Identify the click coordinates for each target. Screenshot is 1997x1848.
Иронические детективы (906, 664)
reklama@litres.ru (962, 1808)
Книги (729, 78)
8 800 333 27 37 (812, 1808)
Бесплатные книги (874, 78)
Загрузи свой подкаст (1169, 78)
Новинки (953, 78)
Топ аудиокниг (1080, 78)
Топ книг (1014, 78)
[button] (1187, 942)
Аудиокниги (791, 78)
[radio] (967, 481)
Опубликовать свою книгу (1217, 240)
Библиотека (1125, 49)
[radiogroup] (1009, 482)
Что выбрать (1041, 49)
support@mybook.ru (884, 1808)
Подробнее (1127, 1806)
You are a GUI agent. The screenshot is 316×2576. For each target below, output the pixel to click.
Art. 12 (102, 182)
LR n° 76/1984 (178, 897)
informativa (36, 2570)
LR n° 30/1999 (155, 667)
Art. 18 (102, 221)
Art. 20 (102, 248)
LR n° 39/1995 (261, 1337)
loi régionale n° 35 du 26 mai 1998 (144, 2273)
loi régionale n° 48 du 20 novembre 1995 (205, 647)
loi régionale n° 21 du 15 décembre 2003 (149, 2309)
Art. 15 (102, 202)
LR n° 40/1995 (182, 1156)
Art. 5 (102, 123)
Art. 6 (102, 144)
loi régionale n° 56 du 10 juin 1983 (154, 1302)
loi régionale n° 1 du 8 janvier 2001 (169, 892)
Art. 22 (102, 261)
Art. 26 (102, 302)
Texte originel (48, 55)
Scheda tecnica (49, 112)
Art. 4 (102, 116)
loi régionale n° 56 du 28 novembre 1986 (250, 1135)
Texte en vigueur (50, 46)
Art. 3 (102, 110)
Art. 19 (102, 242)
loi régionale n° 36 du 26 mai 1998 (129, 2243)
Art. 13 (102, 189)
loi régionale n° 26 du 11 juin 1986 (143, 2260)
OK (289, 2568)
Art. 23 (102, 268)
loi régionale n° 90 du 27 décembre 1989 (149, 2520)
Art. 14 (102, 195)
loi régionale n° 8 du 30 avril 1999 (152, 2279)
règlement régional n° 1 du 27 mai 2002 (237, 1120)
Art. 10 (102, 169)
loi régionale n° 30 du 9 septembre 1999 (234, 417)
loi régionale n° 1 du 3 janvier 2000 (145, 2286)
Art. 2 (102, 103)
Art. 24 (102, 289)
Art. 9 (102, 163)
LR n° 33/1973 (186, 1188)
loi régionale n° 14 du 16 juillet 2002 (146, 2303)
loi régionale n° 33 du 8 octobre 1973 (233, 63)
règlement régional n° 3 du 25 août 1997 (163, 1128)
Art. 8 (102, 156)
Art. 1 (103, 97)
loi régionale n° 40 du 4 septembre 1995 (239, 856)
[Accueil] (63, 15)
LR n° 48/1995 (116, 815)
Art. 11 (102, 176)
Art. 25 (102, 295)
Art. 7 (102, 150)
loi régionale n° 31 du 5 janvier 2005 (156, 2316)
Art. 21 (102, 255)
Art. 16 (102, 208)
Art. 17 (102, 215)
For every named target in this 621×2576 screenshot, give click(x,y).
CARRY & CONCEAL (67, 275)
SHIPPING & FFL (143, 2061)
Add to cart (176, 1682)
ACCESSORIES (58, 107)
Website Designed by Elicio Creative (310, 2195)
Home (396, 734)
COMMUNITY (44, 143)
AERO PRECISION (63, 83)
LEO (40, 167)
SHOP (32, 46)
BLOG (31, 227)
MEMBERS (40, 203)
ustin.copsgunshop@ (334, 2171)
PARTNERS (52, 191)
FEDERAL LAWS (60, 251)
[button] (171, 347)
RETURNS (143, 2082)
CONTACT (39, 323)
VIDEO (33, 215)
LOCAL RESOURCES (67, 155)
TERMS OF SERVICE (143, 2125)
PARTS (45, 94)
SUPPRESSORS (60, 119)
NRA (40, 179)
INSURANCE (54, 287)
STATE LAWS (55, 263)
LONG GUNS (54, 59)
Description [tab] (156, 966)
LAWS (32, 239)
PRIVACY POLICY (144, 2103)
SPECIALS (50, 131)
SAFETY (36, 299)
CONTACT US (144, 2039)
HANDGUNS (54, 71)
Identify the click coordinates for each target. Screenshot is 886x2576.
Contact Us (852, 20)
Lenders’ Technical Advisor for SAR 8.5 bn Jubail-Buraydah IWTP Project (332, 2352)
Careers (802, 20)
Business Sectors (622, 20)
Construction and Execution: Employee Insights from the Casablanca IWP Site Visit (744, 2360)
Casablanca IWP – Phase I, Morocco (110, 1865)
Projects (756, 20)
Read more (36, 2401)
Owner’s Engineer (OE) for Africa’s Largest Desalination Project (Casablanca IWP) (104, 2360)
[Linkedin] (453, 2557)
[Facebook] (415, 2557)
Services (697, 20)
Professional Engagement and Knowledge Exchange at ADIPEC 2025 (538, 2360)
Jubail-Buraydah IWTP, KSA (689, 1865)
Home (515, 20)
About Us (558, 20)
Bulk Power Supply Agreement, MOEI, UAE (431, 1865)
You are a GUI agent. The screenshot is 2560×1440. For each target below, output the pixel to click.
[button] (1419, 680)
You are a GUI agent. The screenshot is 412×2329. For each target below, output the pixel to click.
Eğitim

********************

> _Your task_:
Out of the data above, set down the lines from the one with "LR n° 48/1995 (116, 815)" to the one with "Add to cart (176, 1682)", both included, exactly as written and with no additions.

> _Your solution_:
LR n° 48/1995 (116, 815)
Art. 11 (102, 176)
Art. 25 (102, 295)
Art. 7 (102, 150)
loi régionale n° 31 du 5 janvier 2005 (156, 2316)
Art. 21 (102, 255)
Art. 16 (102, 208)
Art. 17 (102, 215)
For every named target in this 621×2576 screenshot, give click(x,y).
CARRY & CONCEAL (67, 275)
SHIPPING & FFL (143, 2061)
Add to cart (176, 1682)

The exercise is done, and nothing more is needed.